Deep Learning of Motor Imagery EEG Classification for Brain-Computer Interface Illiterate Subject.

作者信息

Zhang Rui, Wang Yinwang, Li Xianpeng, Liu Bo, Zhang Lipeng, Chen Mingming, Hu Yuxia

出版信息

Annu Int Conf IEEE Eng Med Biol Soc. 2019 Jul;2019:3087-3090. doi: 10.1109/EMBC.2019.8857923.

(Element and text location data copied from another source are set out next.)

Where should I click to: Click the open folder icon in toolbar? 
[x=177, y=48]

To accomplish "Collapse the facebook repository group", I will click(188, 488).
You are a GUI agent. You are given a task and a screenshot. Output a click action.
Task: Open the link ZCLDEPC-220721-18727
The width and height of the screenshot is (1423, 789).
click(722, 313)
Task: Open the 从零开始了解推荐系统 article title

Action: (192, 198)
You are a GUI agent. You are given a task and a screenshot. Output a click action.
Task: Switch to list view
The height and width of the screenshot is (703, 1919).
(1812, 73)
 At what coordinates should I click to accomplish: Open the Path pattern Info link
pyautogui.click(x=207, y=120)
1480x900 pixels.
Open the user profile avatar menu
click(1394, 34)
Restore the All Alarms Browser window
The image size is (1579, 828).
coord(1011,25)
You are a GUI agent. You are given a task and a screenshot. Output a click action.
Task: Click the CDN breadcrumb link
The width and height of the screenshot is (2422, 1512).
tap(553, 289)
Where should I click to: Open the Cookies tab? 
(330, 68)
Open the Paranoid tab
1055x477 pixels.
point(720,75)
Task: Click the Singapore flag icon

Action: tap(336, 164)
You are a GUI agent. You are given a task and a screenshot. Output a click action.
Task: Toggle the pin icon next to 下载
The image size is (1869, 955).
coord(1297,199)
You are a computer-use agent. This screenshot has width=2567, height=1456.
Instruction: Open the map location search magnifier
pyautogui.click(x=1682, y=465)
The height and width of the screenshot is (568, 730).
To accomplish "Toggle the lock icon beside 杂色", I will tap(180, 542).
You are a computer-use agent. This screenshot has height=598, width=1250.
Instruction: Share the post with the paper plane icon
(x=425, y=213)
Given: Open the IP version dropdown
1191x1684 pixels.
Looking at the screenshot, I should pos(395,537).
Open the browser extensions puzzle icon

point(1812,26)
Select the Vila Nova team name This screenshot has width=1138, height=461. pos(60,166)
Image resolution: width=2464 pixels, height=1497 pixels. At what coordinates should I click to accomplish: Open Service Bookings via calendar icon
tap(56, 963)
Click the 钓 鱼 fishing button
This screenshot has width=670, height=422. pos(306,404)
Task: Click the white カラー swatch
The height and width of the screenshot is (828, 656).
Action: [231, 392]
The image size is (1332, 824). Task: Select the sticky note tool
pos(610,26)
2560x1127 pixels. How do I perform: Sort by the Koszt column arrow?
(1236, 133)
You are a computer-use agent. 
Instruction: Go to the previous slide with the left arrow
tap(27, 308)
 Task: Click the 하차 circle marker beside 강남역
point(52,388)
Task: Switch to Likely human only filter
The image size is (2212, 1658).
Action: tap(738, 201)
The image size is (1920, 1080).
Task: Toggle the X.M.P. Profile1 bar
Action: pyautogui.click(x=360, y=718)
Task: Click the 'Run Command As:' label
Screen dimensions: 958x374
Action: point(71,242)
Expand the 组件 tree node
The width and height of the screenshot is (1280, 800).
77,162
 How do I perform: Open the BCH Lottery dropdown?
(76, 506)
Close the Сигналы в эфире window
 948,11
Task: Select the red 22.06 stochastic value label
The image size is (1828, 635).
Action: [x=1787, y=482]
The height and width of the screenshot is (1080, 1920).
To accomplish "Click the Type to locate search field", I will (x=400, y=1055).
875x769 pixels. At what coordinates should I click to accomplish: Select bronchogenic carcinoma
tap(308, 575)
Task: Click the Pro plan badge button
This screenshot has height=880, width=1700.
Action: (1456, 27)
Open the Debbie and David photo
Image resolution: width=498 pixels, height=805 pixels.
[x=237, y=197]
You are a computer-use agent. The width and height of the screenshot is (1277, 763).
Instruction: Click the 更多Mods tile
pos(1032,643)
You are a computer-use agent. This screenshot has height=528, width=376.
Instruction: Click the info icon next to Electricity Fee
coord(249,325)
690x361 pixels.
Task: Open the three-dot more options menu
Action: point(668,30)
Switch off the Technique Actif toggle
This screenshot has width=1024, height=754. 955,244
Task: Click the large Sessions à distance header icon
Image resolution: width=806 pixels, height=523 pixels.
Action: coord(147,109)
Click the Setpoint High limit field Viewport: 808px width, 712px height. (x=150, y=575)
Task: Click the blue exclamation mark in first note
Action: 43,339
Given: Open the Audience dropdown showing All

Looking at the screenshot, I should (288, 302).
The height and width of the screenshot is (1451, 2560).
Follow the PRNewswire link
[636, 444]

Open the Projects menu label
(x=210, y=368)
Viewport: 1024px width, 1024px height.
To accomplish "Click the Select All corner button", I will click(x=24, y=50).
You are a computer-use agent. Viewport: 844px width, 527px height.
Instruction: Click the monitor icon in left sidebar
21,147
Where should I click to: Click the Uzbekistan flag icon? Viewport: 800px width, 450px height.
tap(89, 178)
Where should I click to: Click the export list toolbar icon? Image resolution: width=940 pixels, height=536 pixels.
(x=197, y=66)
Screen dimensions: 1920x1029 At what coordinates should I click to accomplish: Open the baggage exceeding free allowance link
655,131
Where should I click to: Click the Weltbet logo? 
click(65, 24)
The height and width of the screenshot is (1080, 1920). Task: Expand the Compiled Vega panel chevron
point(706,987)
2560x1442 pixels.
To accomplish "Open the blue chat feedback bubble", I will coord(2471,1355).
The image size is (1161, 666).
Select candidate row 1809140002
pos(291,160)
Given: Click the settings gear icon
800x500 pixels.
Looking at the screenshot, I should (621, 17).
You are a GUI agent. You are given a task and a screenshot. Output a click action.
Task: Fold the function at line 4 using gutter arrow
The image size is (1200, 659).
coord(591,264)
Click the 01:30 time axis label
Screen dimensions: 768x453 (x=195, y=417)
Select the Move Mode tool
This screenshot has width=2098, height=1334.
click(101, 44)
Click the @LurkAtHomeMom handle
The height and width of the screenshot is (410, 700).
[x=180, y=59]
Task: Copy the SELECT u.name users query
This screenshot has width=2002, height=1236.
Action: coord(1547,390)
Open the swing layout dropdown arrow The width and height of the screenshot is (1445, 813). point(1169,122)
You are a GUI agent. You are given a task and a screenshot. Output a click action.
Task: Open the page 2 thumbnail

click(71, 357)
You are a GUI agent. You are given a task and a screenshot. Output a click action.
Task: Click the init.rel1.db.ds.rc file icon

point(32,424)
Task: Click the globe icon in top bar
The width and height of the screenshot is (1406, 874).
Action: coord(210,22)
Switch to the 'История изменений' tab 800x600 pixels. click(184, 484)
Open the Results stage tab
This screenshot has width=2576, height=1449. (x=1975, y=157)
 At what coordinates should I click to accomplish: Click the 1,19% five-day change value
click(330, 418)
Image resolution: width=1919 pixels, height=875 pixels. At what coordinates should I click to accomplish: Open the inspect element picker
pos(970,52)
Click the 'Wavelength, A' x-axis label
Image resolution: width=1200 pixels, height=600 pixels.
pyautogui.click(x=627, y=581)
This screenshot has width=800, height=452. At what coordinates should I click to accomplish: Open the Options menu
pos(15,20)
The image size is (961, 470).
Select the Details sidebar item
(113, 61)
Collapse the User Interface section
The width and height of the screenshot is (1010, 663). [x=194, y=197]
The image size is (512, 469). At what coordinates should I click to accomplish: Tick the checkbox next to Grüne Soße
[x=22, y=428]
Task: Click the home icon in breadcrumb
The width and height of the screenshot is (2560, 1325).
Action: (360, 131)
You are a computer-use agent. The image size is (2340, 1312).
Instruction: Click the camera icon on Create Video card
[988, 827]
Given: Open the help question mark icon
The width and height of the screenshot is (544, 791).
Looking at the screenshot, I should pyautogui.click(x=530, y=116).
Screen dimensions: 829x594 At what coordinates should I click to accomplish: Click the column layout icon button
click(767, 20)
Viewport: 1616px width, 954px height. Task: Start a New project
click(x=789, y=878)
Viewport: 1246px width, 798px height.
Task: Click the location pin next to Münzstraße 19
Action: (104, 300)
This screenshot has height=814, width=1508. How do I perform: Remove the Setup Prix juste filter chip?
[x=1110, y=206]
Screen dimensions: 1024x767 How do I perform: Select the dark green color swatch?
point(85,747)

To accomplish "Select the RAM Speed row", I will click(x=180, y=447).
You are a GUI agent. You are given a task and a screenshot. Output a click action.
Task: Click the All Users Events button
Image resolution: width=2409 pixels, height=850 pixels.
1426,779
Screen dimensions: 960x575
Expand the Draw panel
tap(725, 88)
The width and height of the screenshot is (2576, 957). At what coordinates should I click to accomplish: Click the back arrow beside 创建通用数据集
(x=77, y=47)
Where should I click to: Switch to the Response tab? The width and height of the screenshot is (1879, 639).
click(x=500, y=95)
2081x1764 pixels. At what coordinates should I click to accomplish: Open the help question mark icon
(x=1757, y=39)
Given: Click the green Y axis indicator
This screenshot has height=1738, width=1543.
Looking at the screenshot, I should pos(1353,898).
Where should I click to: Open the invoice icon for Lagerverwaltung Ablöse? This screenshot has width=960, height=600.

DOI:10.1109/EMBC.2019.8857923
PMID:31946540
Abstract

BCI illiterate subject is defined as the subject who cannot achieve accuracy higher than 70%. BCI illiterate subject cannot produce stronger contralateral ERD/ERS activity, thus most of the frequency band-based algorithms cannot obtain higher accuracy. Deep learning with convolutional neural networks (CNN) has revolutionized in many recent studies to learn features and classify different types of data through end-to-end learning. We designed a CNN to extract motor imagery EEG features and then do classification for BCI illiterate subjects in this work. Results showed that the average classification accuracy increased by 18.4% compared with the CSP+LDA algorithm, and the accuracies obtained by CNN exceed 70% for 9 of 11 subjects particularly. CNN requires only a little prior knowledge, thus the features it extracted are not limited in frequency band, but because the poor interpretability of deep learning, we do not know which kind of feature CNN extracted until now. Our future study will focus on visualizing the extracted features to support our conclusions.

摘要

脑机接口文盲受试者被定义为准确率无法高于70%的受试者。脑机接口文盲受试者无法产生更强的对侧事件相关去同步化/事件相关同步化活动,因此大多数基于频带的算法无法获得更高的准确率。在最近的许多研究中,基于卷积神经网络(CNN)的深度学习通过端到端学习来学习特征并对不同类型的数据进行分类,带来了变革。在这项工作中,我们设计了一个CNN来提取运动想象脑电特征,然后对脑机接口文盲受试者进行分类。结果表明,与共空间模式+线性判别分析(CSP+LDA)算法相比,平均分类准确率提高了18.4%,特别是11名受试者中有9名通过CNN获得的准确率超过了70%。CNN只需要很少的先验知识,因此它提取的特征不受频带限制,但由于深度学习的可解释性较差,到目前为止我们还不知道CNN提取了哪种特征。我们未来的研究将集中在对提取的特征进行可视化,以支持我们的结论。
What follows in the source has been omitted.